### Dataset
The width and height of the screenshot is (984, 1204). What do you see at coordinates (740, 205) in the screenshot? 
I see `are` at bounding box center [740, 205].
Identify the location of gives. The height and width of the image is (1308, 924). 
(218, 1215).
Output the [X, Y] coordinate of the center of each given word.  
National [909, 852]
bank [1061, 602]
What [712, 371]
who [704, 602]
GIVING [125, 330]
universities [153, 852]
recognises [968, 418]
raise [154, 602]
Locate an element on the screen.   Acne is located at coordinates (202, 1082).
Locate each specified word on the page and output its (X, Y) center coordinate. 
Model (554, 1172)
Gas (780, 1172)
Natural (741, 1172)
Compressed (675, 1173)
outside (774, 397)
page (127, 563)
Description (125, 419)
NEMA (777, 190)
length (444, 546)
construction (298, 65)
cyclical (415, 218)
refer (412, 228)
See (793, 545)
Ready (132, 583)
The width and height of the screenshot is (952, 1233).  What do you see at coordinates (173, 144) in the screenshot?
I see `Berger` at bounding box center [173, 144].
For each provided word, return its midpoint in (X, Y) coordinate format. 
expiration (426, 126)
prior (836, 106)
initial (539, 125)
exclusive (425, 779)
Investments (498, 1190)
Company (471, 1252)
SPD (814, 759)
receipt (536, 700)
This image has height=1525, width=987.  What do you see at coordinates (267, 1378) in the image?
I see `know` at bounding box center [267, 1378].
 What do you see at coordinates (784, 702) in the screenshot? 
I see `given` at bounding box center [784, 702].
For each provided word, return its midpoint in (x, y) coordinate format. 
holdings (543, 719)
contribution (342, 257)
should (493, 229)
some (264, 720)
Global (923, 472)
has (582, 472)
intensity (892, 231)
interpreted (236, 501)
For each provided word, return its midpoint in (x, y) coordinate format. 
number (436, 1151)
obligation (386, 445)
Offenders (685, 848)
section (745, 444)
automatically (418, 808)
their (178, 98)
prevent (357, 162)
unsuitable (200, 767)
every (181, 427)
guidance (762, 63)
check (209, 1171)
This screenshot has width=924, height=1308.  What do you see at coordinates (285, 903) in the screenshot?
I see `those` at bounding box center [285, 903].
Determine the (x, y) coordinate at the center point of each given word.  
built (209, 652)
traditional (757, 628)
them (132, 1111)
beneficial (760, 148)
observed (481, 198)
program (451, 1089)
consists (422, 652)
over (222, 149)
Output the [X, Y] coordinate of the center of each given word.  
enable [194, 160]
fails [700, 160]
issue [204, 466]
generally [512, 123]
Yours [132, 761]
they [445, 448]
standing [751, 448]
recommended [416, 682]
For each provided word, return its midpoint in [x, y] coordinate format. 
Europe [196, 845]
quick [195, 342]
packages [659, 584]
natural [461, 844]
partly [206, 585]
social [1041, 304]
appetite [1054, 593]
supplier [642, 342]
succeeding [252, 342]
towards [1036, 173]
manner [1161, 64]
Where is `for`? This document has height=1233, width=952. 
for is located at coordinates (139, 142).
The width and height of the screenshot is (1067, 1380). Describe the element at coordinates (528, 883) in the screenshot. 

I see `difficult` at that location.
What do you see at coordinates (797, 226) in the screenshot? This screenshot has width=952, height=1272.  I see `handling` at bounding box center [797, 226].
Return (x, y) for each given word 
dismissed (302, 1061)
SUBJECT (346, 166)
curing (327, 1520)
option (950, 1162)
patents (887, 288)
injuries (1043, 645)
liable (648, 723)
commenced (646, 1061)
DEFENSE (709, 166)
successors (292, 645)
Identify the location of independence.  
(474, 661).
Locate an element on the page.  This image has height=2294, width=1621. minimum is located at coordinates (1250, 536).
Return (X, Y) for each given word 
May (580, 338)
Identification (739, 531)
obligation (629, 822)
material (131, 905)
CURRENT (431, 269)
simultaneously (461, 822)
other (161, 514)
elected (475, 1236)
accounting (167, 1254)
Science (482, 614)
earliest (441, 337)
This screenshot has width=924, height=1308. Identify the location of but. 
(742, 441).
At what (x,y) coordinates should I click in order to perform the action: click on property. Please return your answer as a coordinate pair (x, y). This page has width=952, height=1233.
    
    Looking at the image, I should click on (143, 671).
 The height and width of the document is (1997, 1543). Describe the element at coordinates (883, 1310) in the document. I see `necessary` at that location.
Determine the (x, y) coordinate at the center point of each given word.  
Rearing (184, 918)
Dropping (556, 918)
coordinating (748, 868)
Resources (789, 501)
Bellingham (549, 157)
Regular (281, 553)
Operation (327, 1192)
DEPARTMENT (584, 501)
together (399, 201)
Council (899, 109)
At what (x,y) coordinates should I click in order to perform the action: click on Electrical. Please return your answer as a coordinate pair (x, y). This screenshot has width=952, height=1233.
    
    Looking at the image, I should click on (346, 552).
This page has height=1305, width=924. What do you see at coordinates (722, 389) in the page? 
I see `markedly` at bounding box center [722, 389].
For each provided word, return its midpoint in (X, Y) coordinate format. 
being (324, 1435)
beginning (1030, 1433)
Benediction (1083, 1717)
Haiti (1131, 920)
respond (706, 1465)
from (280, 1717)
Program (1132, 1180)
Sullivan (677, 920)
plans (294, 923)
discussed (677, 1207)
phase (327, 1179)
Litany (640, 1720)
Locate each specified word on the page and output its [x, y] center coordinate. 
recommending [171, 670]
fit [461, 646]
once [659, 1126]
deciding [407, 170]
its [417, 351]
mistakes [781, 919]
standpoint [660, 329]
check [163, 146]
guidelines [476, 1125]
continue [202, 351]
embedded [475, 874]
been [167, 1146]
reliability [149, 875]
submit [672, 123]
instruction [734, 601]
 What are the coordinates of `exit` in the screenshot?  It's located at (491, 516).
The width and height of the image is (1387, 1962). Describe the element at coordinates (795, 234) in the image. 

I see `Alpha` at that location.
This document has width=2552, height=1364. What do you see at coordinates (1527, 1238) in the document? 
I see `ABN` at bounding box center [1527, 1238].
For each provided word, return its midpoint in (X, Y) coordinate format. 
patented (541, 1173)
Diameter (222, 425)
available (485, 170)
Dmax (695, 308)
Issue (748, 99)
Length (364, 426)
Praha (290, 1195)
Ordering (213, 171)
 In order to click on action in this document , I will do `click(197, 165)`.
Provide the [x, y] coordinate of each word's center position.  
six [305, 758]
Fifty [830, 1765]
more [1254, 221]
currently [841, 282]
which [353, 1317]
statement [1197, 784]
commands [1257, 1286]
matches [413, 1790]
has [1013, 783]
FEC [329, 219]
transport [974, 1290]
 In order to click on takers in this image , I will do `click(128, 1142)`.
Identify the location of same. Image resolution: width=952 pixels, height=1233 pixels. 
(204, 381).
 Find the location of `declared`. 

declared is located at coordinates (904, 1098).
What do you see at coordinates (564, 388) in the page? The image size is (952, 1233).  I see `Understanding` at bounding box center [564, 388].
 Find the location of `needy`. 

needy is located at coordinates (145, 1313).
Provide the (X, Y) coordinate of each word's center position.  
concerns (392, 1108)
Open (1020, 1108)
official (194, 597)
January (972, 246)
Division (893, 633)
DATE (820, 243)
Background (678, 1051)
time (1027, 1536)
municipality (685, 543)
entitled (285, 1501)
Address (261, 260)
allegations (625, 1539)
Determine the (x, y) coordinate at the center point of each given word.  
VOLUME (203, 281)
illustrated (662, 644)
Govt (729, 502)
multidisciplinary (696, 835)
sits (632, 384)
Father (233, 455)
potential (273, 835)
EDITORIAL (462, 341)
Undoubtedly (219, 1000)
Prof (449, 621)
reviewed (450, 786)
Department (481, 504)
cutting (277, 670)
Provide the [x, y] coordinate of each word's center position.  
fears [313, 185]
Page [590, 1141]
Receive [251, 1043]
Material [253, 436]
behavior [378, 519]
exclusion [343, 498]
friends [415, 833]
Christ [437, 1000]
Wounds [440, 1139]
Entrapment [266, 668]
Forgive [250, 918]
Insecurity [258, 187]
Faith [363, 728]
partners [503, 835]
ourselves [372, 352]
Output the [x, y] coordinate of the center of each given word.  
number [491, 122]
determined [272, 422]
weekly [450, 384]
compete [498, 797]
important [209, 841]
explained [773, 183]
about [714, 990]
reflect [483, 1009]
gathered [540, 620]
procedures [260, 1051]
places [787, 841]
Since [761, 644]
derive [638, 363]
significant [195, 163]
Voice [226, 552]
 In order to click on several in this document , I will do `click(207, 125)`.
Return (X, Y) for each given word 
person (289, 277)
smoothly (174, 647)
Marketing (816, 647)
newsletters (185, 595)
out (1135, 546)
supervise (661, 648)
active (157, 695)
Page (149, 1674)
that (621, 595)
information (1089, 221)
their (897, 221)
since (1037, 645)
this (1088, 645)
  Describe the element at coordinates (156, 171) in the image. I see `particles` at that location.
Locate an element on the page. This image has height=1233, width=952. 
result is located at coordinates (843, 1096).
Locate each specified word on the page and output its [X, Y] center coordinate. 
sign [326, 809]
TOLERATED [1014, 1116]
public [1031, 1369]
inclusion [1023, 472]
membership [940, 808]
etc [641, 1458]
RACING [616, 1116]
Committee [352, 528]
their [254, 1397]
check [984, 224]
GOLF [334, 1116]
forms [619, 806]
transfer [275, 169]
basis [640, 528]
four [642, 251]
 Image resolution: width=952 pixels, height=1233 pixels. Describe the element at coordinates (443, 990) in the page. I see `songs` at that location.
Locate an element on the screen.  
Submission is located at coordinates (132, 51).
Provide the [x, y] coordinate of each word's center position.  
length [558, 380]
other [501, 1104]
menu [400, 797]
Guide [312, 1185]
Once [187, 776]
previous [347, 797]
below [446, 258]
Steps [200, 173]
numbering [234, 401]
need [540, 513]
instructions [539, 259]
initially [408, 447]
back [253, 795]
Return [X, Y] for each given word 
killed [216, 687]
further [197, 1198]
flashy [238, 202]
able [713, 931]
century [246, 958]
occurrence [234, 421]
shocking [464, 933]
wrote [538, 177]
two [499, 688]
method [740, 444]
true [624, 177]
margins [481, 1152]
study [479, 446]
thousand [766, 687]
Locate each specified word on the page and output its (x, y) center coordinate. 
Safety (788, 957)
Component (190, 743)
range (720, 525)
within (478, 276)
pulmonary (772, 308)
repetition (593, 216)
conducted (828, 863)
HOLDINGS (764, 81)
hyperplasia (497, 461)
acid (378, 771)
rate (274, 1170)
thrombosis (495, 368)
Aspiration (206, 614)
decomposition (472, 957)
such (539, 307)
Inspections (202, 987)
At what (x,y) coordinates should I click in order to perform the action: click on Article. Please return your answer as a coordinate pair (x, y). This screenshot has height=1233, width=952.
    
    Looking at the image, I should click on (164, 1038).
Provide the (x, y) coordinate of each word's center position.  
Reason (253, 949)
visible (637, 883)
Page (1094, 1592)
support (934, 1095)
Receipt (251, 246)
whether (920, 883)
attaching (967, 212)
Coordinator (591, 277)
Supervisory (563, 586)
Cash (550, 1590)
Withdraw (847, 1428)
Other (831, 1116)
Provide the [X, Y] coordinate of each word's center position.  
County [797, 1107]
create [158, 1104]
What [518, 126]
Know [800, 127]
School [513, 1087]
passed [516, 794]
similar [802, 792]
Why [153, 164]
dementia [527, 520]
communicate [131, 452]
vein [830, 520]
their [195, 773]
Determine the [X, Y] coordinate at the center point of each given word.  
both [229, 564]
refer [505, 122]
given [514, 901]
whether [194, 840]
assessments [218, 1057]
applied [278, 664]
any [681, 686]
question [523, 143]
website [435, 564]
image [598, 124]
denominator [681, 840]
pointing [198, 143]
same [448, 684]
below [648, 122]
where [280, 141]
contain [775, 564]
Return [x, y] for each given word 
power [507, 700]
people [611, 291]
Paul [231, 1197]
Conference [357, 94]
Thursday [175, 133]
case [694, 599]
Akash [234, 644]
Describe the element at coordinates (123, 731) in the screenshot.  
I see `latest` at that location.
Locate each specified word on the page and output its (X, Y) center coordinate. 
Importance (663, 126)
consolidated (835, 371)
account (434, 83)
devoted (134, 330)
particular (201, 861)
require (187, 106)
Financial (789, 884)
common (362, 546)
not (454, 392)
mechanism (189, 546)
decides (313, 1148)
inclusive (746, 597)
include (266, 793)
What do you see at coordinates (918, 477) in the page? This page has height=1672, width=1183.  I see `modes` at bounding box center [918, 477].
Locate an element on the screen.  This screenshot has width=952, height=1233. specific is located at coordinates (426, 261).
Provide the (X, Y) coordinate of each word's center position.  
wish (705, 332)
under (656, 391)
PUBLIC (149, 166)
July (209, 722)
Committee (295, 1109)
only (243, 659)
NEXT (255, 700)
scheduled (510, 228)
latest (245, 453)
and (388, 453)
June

### What to work on
Rewrite the items between the lines holding "generally [512, 123]" and "May (580, 338)", inclusive, as a numbered list, omitting blank lines.

### Answer to the problem
1. generally [512, 123]
2. Yours [132, 761]
3. they [445, 448]
4. standing [751, 448]
5. recommended [416, 682]
6. For each provided word, return its midpoint in [x, y] coordinate format. 
7. Europe [196, 845]
8. quick [195, 342]
9. packages [659, 584]
10. natural [461, 844]
11. partly [206, 585]
12. social [1041, 304]
13. appetite [1054, 593]
14. supplier [642, 342]
15. succeeding [252, 342]
16. towards [1036, 173]
17. manner [1161, 64]
18. Where is `for`? This document has height=1233, width=952. 
19. for is located at coordinates (139, 142).
20. The width and height of the screenshot is (1067, 1380). Describe the element at coordinates (528, 883) in the screenshot. 
21. I see `difficult` at that location.
22. What do you see at coordinates (797, 226) in the screenshot? This screenshot has width=952, height=1272.  I see `handling` at bounding box center [797, 226].
23. Return (x, y) for each given word 
24. dismissed (302, 1061)
25. SUBJECT (346, 166)
26. curing (327, 1520)
27. option (950, 1162)
28. patents (887, 288)
29. injuries (1043, 645)
30. liable (648, 723)
31. commenced (646, 1061)
32. DEFENSE (709, 166)
33. successors (292, 645)
34. Identify the location of independence.  
35. (474, 661).
36. Locate an element on the page.  This image has height=2294, width=1621. minimum is located at coordinates (1250, 536).
37. Return (X, Y) for each given word 
38. May (580, 338)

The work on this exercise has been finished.